> _Directions for this task_
For the listing below, print exactly the lines from the line with "FAQ (183, 2333)" to the line with "[search] (113, 20)", both included, and nothing beyond them.

> _Entries provided_
----------

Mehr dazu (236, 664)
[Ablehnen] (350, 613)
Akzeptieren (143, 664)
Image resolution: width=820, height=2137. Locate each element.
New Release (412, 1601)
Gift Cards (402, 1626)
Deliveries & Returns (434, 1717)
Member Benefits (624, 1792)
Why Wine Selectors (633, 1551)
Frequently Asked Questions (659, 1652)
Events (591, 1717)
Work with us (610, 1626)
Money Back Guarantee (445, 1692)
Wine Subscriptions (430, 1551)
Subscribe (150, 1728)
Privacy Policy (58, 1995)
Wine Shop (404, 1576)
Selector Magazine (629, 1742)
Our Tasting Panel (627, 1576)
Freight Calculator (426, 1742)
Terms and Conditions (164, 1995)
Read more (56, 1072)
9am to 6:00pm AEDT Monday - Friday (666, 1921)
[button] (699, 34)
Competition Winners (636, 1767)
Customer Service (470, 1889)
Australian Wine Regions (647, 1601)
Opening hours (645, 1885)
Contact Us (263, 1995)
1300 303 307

----------

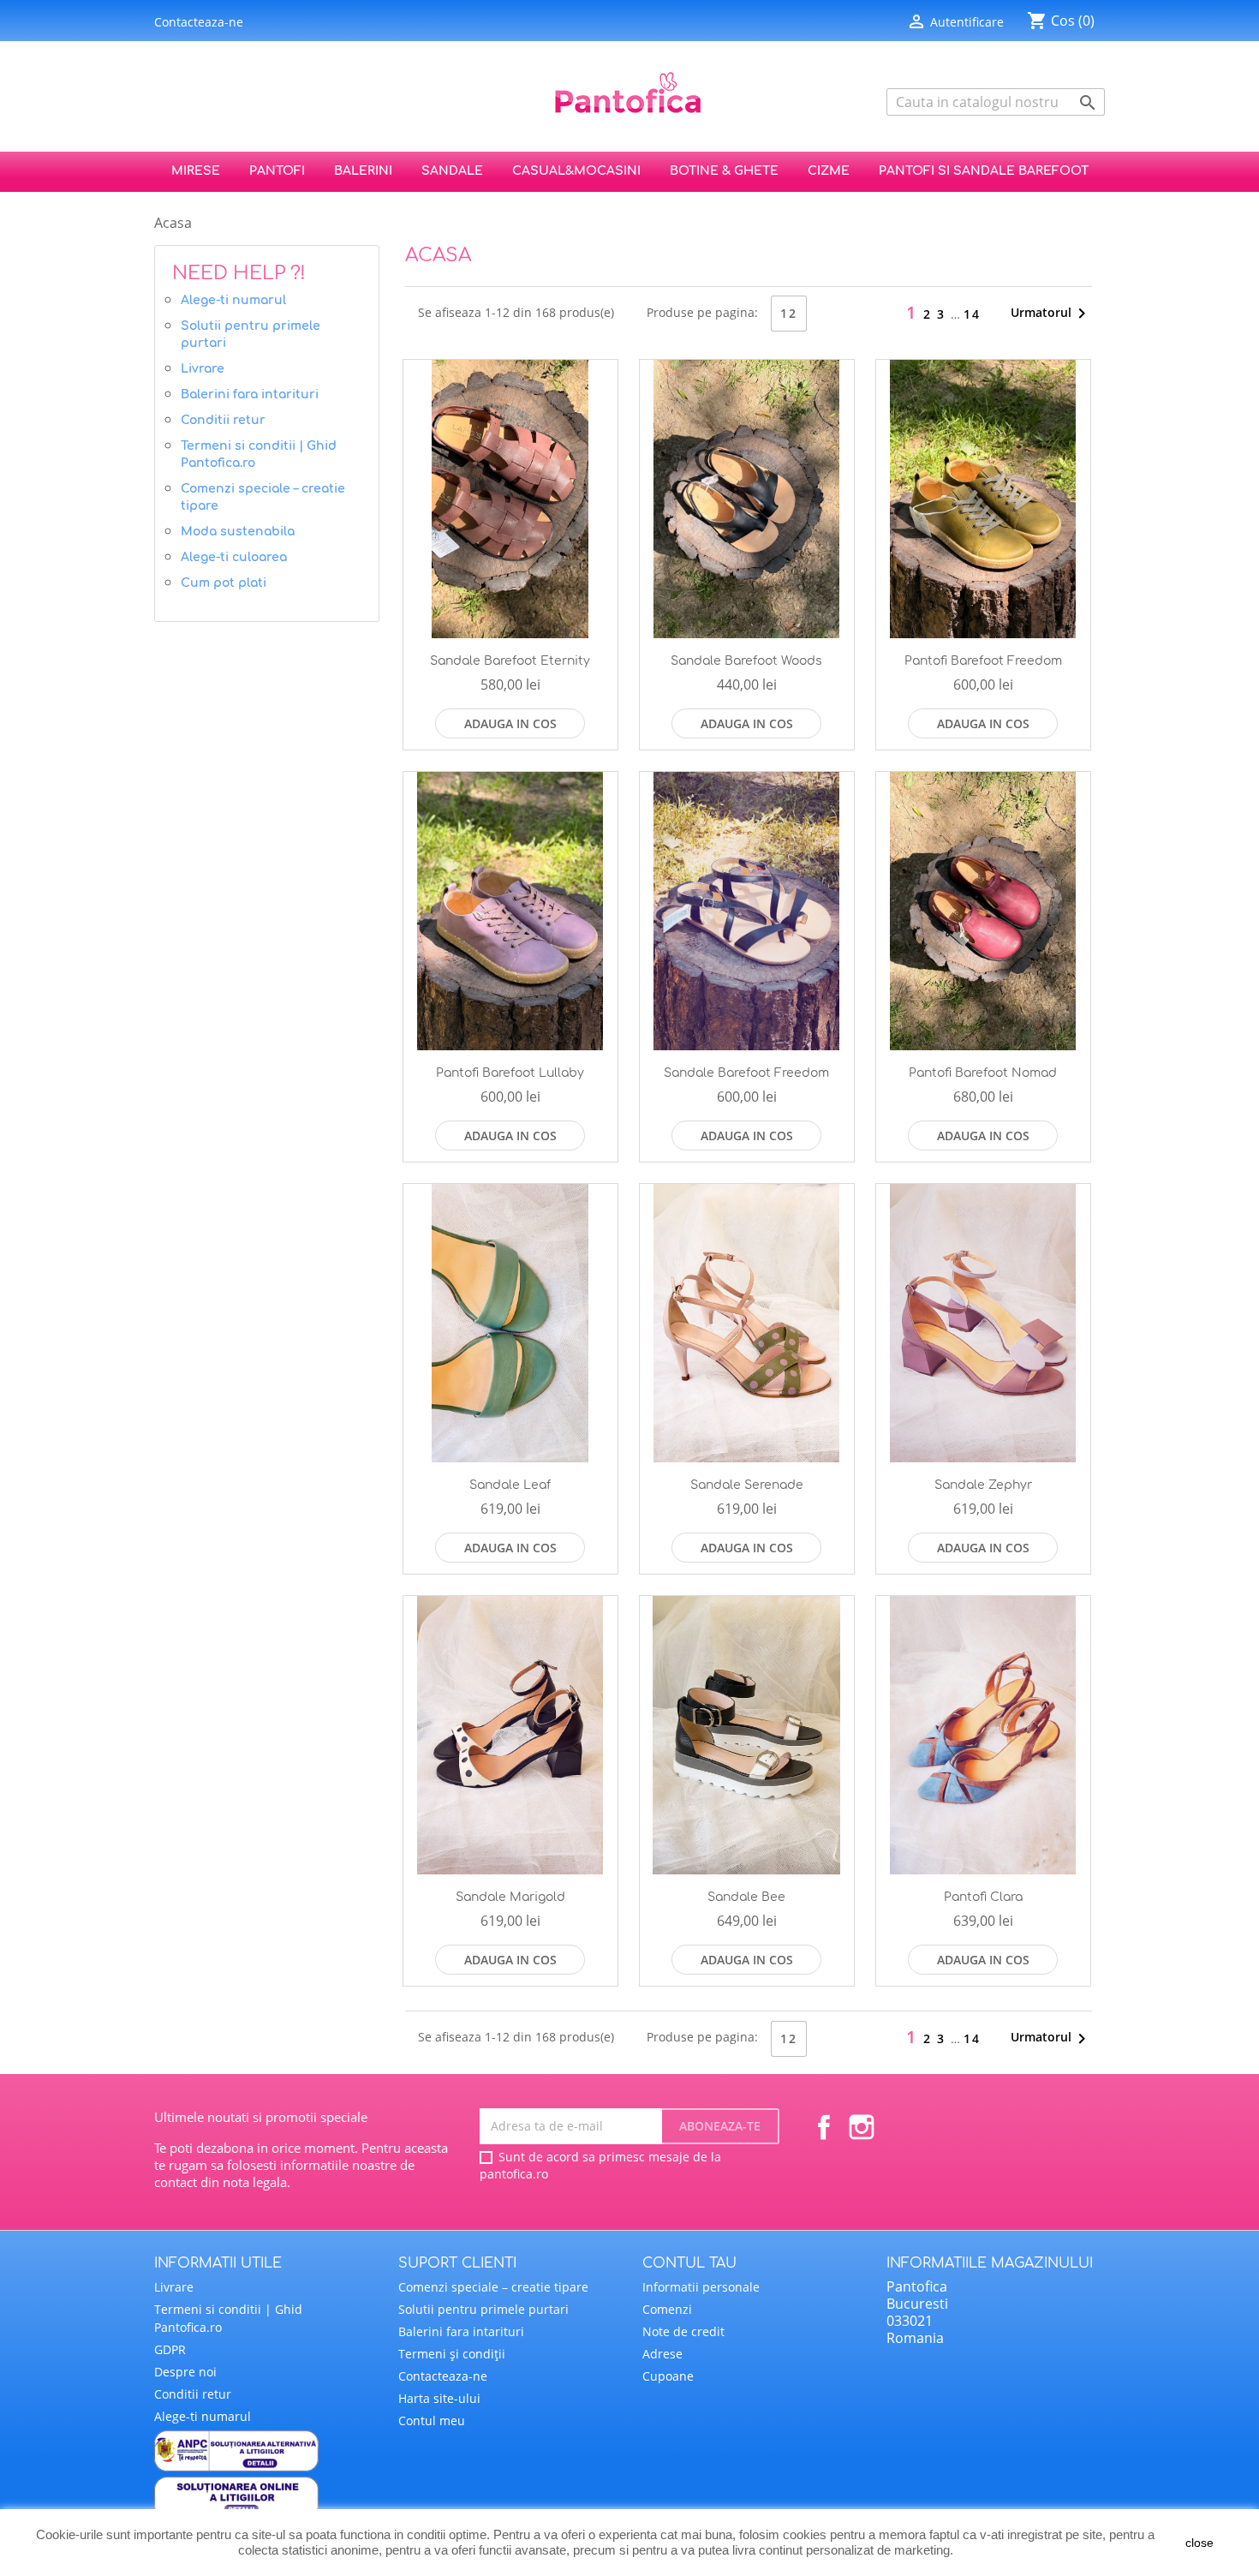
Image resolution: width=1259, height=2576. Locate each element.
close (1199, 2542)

----------

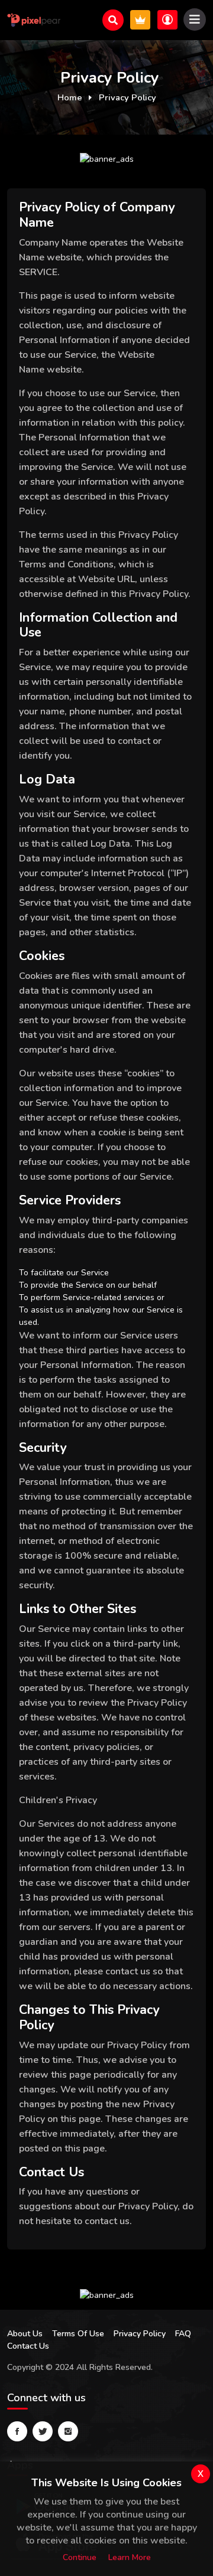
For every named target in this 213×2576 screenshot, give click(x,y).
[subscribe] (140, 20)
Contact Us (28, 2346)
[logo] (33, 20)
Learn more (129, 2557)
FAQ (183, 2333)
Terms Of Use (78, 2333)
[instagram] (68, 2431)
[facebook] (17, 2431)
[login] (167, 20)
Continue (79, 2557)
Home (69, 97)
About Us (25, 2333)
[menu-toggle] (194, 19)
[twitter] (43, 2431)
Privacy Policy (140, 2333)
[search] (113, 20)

----------

> _Answer to this exercise_
FAQ (183, 2333)
Terms Of Use (78, 2333)
[instagram] (68, 2431)
[facebook] (17, 2431)
[login] (167, 20)
Continue (79, 2557)
Home (69, 97)
About Us (25, 2333)
[menu-toggle] (194, 19)
[twitter] (43, 2431)
Privacy Policy (140, 2333)
[search] (113, 20)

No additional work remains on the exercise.